Of course this is all based on Andrew Lloyd Webber’s stage show of the same name, but since my experience of that is limited to playing “Memory” very badly on the piano as a teenager, I can’t say whether the film’s hallucinogenic qualities are inherited or startlingly original. I can say that this is, unsurprisingly, a bad film. I don’t necessarily mean in the sense that it is plotless, or that the CGI that turns its big-name actors (Judi Dench, Ian McKellen, Taylor Swift…) into giant cats with human faces is both ludicrous and vaguely horrifying; although both are true, they are both kind of…features rather than bugs, the things that make Cats what it is. No, what makes it a film that doesn’t work even on its own terms is the songs.

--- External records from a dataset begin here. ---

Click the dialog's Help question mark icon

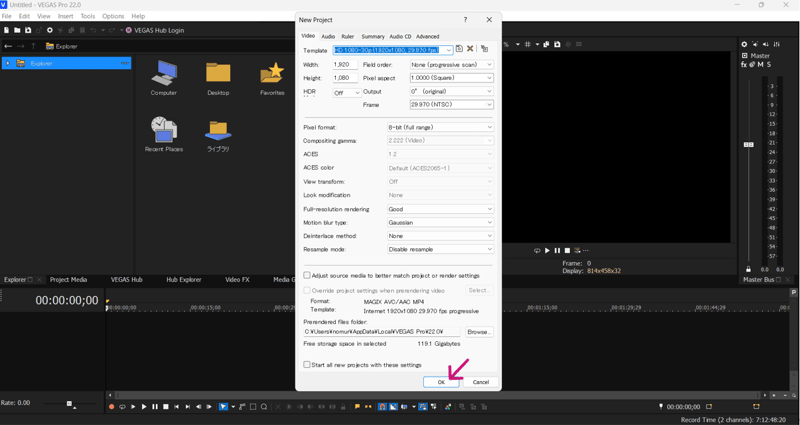(465, 20)
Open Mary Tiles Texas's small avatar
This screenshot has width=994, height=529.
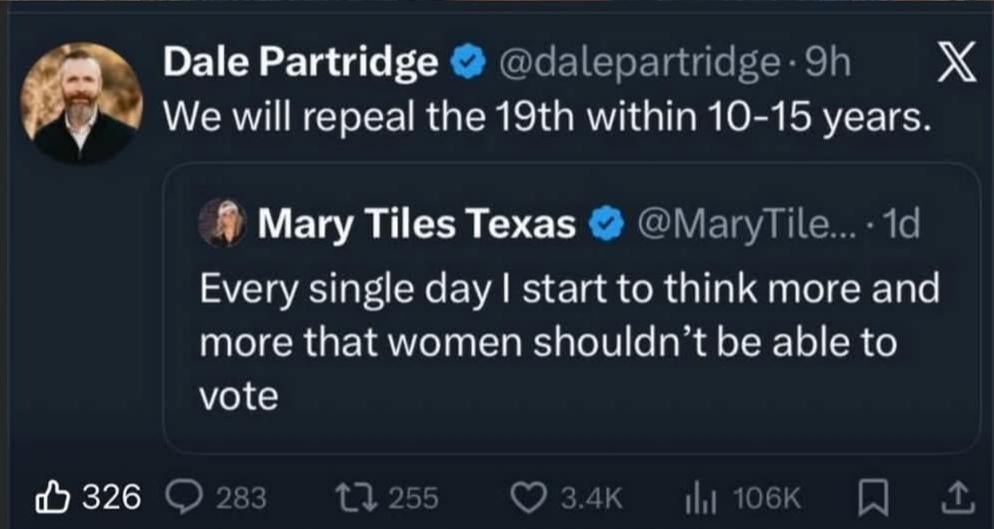[x=220, y=223]
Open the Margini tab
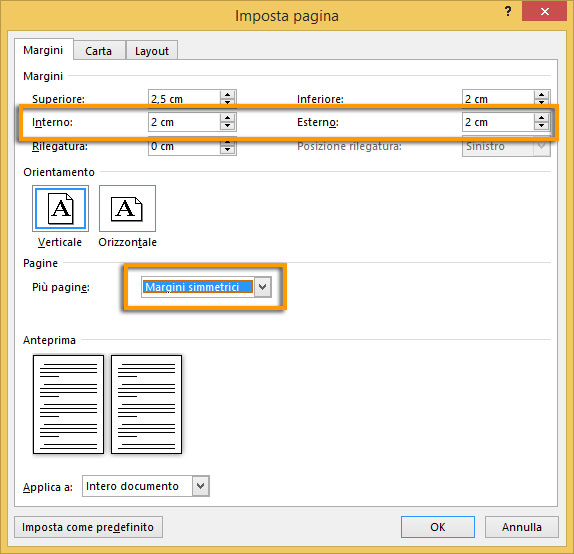Viewport: 574px width, 554px height. coord(43,50)
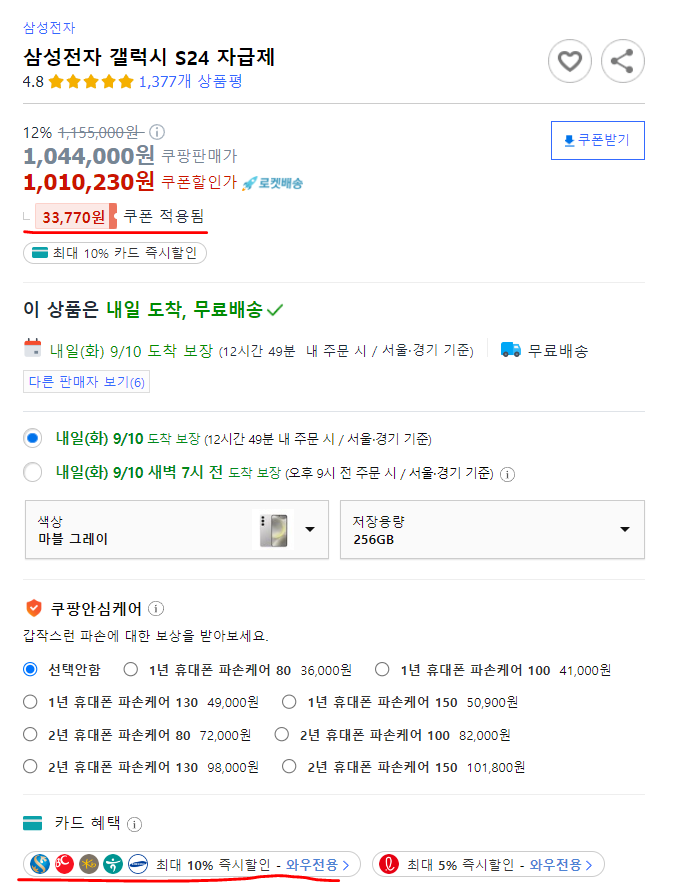Click the 쿠폰받기 button
This screenshot has width=683, height=893.
tap(598, 140)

Look, this is a musical, right? Musicals rely on the emotion and sense of atmosphere that music is so good at providing. Especially a musical like Cats, which is not really about anything; it needs that music to provide emotional meaning where there is no semantic meaning. But vast stretches of the film are not even entertainingly bad but actively boring because: fifty per cent of the cast cannot sing; those songs that are competently sung are arranged so as to drain them of any musical interest whatsoever; and the CGI renders the choreography of ninety per cent of the songs airless and uninspiring, obscuring as it does the human effort of the actors involved. It’s like watching Fortnite characters dance: it might be nifty but you don’t want to spend two hours doing it.
I cannot name a single catchy song from the Cats film. Apart from “Macavity”, and I already knew that one. Even the numbers that should be fun – “Mungojerrie and Rumpleteazer”, anyone? – are disappointingly affectless. The travesty of Cats is not that it’s campy, contentless and commercialised – it’s that it’s boring, as no musical about singing animals should be.